Maybe it was good that the lights were off, eyes as wide as saucers tended to be a brilliant expression of guilt.

“Ah, I hope you remember that we fought? That’s why I was out.”

“That’s not a reason to turn it off.”

“You want to talk about my communicator instead of your feelings?”

“Deflection.”

“Deflection!” Curt shot back to Owen’s sigh. Victory did indeed taste sweet.

He felt Owen shift, his body clicking after being at rest for so long. “I just…I hate the idea that you felt the need to—just because we—and then you.” Owen let out a choked gasp.

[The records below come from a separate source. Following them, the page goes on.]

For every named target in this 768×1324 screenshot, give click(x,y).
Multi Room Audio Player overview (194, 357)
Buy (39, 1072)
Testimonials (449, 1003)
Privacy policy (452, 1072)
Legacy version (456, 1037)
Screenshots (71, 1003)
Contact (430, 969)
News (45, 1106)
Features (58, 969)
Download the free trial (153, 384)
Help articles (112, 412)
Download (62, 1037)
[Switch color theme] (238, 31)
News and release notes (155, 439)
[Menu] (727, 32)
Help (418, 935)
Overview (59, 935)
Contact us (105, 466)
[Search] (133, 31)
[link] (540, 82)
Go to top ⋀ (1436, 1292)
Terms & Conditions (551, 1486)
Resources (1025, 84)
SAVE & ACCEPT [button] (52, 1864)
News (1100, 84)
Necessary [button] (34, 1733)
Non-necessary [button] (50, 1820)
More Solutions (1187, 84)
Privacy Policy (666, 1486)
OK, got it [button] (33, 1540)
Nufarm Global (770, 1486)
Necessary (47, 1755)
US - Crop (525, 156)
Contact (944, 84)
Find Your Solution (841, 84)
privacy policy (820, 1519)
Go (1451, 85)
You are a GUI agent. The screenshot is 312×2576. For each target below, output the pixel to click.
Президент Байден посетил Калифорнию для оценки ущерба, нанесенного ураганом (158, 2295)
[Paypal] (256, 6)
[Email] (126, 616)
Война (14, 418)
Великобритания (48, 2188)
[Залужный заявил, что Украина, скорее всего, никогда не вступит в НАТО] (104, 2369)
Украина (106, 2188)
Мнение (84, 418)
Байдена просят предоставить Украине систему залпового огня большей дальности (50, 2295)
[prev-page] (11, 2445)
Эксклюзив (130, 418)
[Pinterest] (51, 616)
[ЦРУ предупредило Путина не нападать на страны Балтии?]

_Oh, shit._ Curt found his hand on Owen’s before his brain could catch up with his idiotic body. “O, really, it’s not your fault. It’s all mine. Did you turn off my communicator? Which would be a feat of skill from all the way in the hotel room by the way. No. You didn’t. So, you can’t blame yourself. ‘sides you came and got me. Made the room look like swiss cheese and all.”

“Well, I know you like swiss.”

Curt let that sink in for a moment. “That is…truly the dumbest thing you’ve ever said,” Curt sniggered.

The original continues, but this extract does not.